Wikidata → LinkML Field Mapping:
- wikidata_qid → identifiers[scheme=Wikidata]
- name → name (fallback to QID if empty)
- description → description
- institution_type → InstitutionTypeEnum mapping
- location{latitude, longitude, city, street_address} → Location class
- identifiers{website, isil, viaf, email, phone} → Identifier + ContactInfo
- temporal{inception, founding_date} → founded_date
- organizational{parent_org} → parent_organization_name
- collection{size, subject} → Collection class
- media{image, logo} → future enhancement

Usage:
    # Convert single country extraction
    python convert_wikidata_to_linkml.py --country NL --timestamp 20251111_105038

    # Convert all extractions for a country (latest by default)
    python convert_wikidata_to_linkml.py --country NL

    # Convert all countries (all JSON files)
    python convert_wikidata_to_linkml.py --all-countries

    # Dry run (show what would be converted)
    python convert_wikidata_to_linkml.py --country NL --dry-run

    # Skip institutions with missing critical data
    python convert_wikidata_to_linkml.py --country NL --skip-incomplete
"""

import sys
import json
import yaml
import argparse
from pathlib import Path
from typing import Any, Optional, Dict, List
from datetime import datetime, timezone
from collections import defaultdict
import re

sys.path.insert(0, str(Path(__file__).parent.parent / "src"))
sys.path.insert(0, str(Path(__file__).parent))  # Add scripts directory for wikidata_type_mapping

# Import comprehensive Wikidata type mapping
try:
    from wikidata_type_mapping import map_wikidata_type_to_linkml, is_valid_heritage_custodian
    TYPE_MAPPING_AVAILABLE = True
except ImportError:
    TYPE_MAPPING_AVAILABLE = False
    print("⚠️  Warning: wikidata_type_mapping module not available. Using basic type mapping.")

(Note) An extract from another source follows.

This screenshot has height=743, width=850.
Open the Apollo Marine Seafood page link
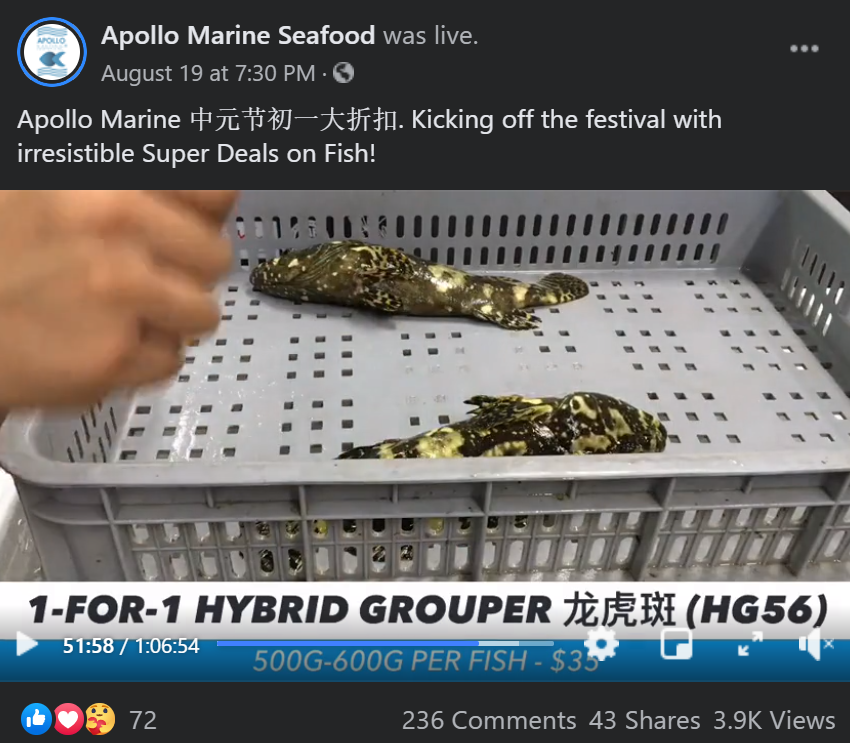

# Optional: Import GHCID and UUID generation utilities if available
try:
    from glam_extractor.ghcid import (
        generate_ghcid,
        generate_ghcid_uuids,
        detect_ghcid_collision,
    )
    GHCID_AVAILABLE = True
except ImportError:
    GHCID_AVAILABLE = False
    print("⚠️  Warning: GHCID utilities not available. GHCIDs will be basic format.")


# =============================================================================
# WIKIDATA INSTITUTION TYPE → LinkML InstitutionTypeEnum MAPPING
# =============================================================================

WIKIDATA_TYPE_MAP = {
    # Museums
    "museum": "MUSEUM",
    "kunstmuseum": "MUSEUM",
    "art museum": "MUSEUM",
    "science museum": "MUSEUM",
    "natural history museum": "MUSEUM",
    "history museum": "MUSEUM",
    "local museum": "MUSEUM",

    # Libraries
    "bibliotheek": "LIBRARY",
    "library": "LIBRARY",
    "openbare bibliotheek": "LIBRARY",
    "public library": "LIBRARY",
    "academic library": "LIBRARY",
    "university library": "LIBRARY",
    "national library": "LIBRARY",

    # Archives
    "archief": "ARCHIVE",
    "archive": "ARCHIVE",
    "gemeentearchief": "ARCHIVE",
    "city archive": "ARCHIVE",
    "national archive": "ARCHIVE",

    # Galleries
    "galerie": "GALLERY",
    "gallery": "GALLERY",
    "art gallery": "GALLERY",
    "kunstgalerie": "GALLERY",

    # Research Centers
    "research center": "RESEARCH_CENTER",
    "onderzoekscentrum": "RESEARCH_CENTER",
    "research institute": "RESEARCH_CENTER",

    # Universities
    "university": "UNIVERSITY",
    "universiteit": "UNIVERSITY",
    "hogeschool": "UNIVERSITY",

    # Botanical Gardens / Zoos
    "botanical garden": "BOTANICAL_ZOO",
    "botanische tuin": "BOTANICAL_ZOO",
    "zoo": "BOTANICAL_ZOO",
    "dierentuin": "BOTANICAL_ZOO",
    "aquarium": "BOTANICAL_ZOO",

    # Cultural Centers
    "cultural center": "OFFICIAL_INSTITUTION",
    "cultureel centrum": "OFFICIAL_INSTITUTION",

    # Default fallback
    "cultural institution": "MIXED",
}


def map_institution_type(wikidata_type: str) -> Optional[str]:
    """
    Map Wikidata institution type to LinkML InstitutionTypeEnum.

    Args:
        wikidata_type: Institution type from Wikidata (e.g., "museum", "bibliotheek")

    Returns:
        LinkML InstitutionTypeEnum value (e.g., "MUSEUM", "LIBRARY"), or None if excluded
    """
    # Use comprehensive mapping if available
    if TYPE_MAPPING_AVAILABLE:
        return map_wikidata_type_to_linkml(wikidata_type)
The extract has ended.